National Laboratory of Pattern Recognition (NLPR), Institute of Automation, Chinese Academy of Sciences (CASIA), Beijing 100190, China.
IEEE Trans Image Process. 2011 Mar;20(3):800-13. doi: 10.1109/TIP.2010.2070803. Epub 2010 Sep 2.
Text detection and localization in natural scene images is important for content-based image analysis. This problem is challenging due to the complex background, the non-uniform illumination, the variations of text font, size and line orientation. In this paper, we present a hybrid approach to robustly detect and localize texts in natural scene images. A text region detector is designed to estimate the text existing confidence and scale information in image pyramid, which help segment candidate text components by local binarization.

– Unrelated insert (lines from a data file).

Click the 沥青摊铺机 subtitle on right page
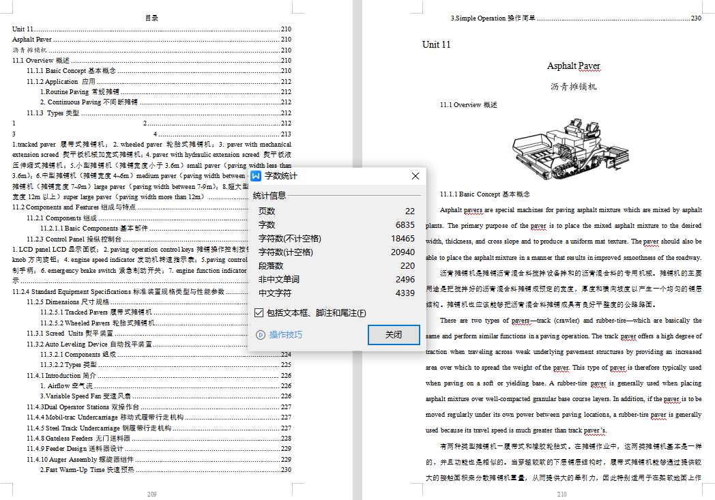573,87
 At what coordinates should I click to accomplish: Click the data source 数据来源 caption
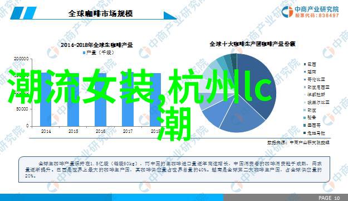(x=298, y=142)
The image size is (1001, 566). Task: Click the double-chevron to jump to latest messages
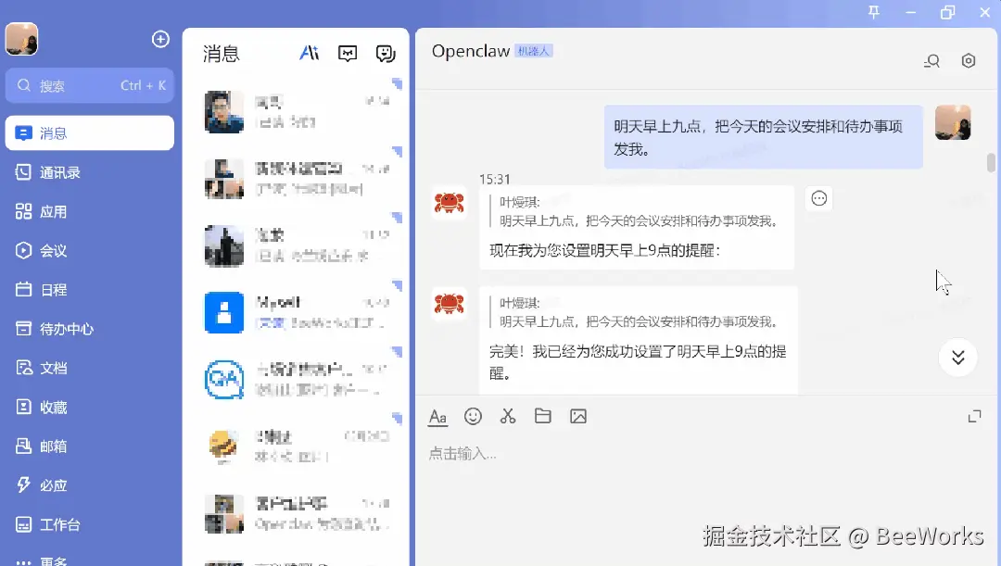[957, 358]
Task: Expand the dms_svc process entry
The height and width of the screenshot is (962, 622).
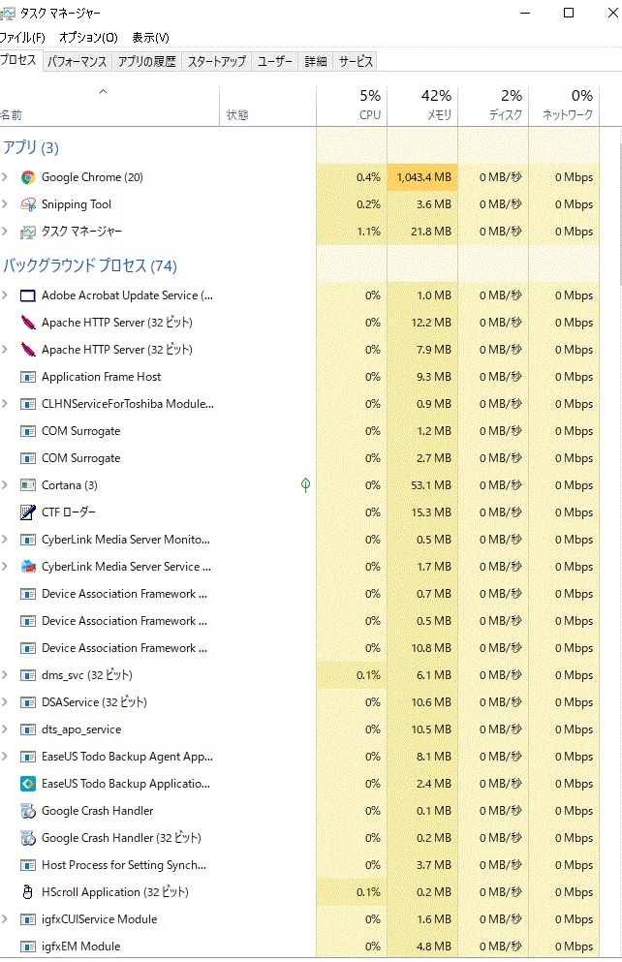Action: 6,675
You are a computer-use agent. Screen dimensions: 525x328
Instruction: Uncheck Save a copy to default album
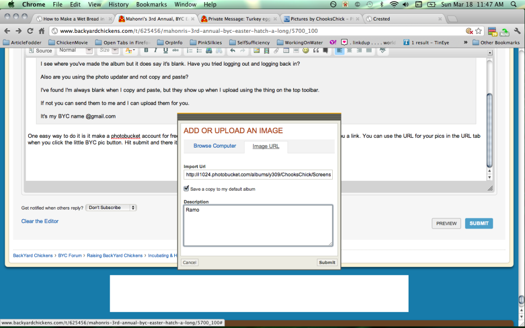point(187,189)
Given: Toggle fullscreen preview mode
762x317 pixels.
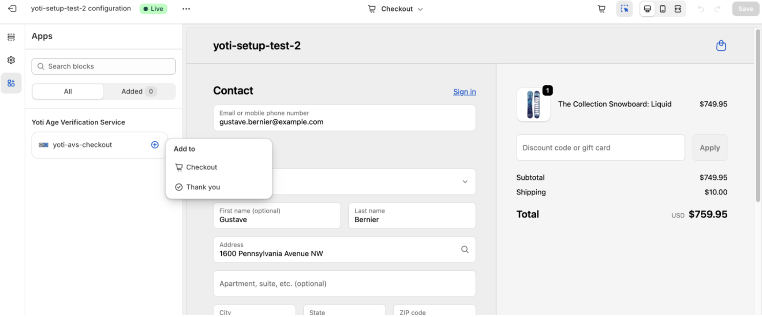Looking at the screenshot, I should (678, 9).
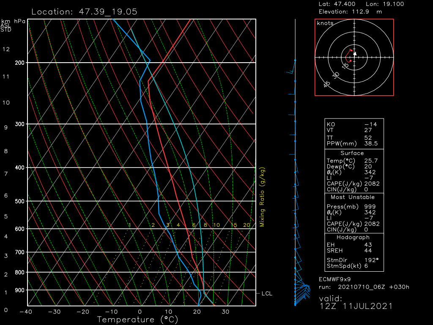Select the Elevation reading text
Viewport: 433px width, 325px height.
coord(350,11)
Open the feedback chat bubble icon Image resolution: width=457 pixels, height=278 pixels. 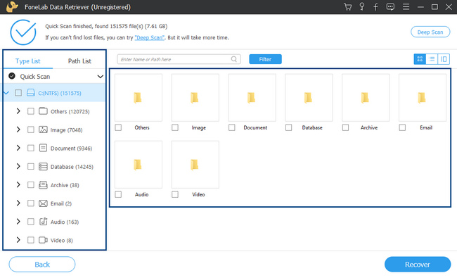coord(390,7)
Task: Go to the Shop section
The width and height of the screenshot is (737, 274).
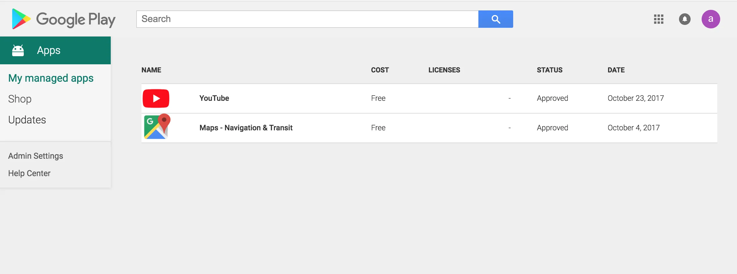Action: [20, 99]
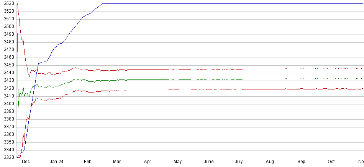Click the Oct label on the time axis
Image resolution: width=364 pixels, height=167 pixels.
point(331,162)
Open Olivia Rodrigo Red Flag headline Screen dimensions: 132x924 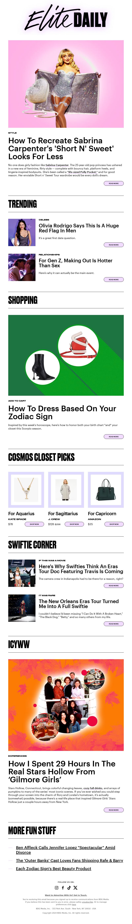coord(79,228)
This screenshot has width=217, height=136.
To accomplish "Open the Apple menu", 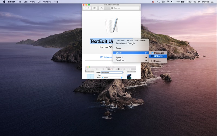I will 4,2.
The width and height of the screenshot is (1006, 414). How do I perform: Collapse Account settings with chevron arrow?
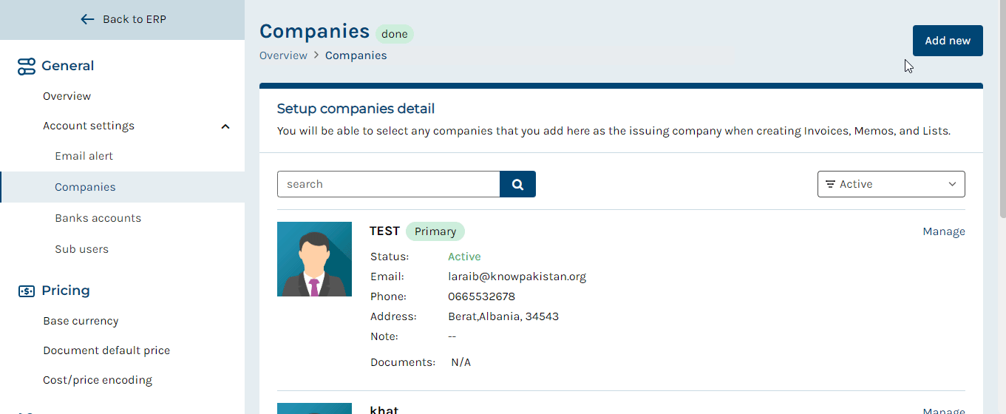pyautogui.click(x=225, y=126)
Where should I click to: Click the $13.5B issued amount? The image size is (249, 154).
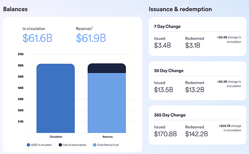163,90
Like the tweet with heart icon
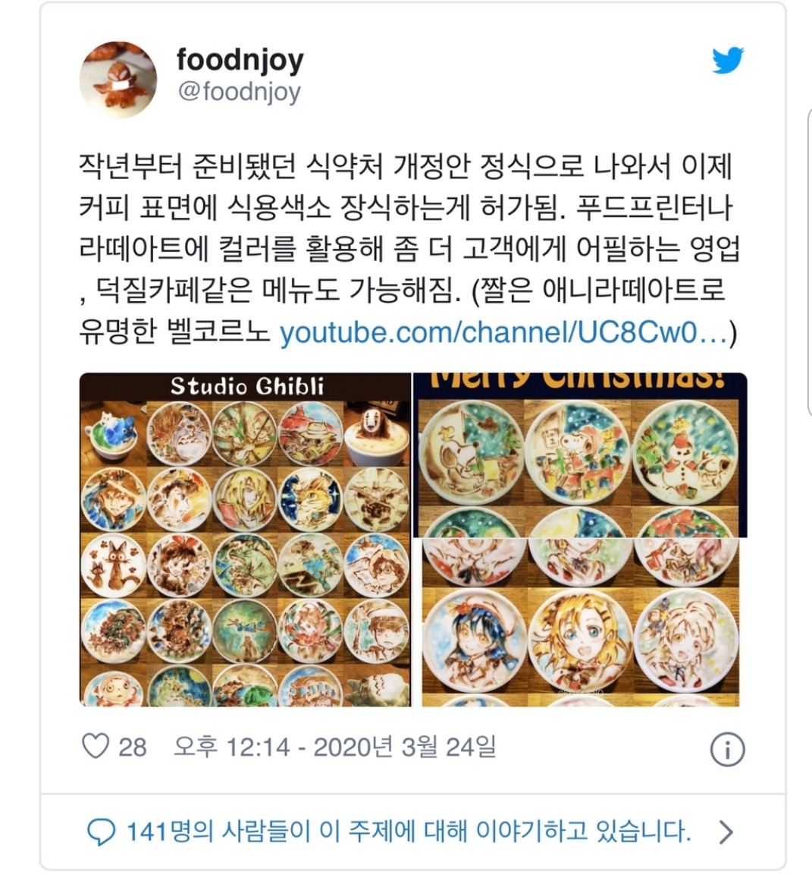This screenshot has width=812, height=884. (96, 747)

To efficiently filter out the non-text components, a conditional random field (CRF) model considering unary component properties and binary contextual component relationships with supervised parameter learning is proposed. Finally, text components are grouped into text lines/words with a learning-based energy minimization method. Since all the three stages are learning-based, there are very few parameters requiring manual tuning. Experimental results evaluated on the ICDAR 2005 competition dataset show that our approach yields higher precision and recall performance compared with state-of-the-art methods. We also evaluated our approach on a multilingual image dataset with promising results.
文本检测和定位在自然场景图像中对于基于内容的图像分析非常重要。由于复杂的背景、不均匀的光照、文本字体、大小和行方向的变化,这个问题具有挑战性。在本文中,我们提出了一种混合方法来稳健地检测和定位自然场景图像中的文本。设计了一个文本区域检测器来估计图像金字塔中存在的文本置信度和尺度信息,这有助于通过局部二值化分割候选文本组件。为了有效地过滤掉非文本组件,提出了一种考虑一元组件属性和二元上下文组件关系的条件随机场(CRF)模型,并进行了有监督的参数学习。最后,使用基于学习的能量最小化方法将文本组件组合成文本行/单词。由于所有三个阶段都是基于学习的,因此需要手动调整的参数很少。在 ICDAR 2005 竞赛数据集上的实验结果表明,与最先进的方法相比,我们的方法具有更高的精度和召回性能。我们还在一个多语言图像数据集上评估了我们的方法,取得了有前景的结果。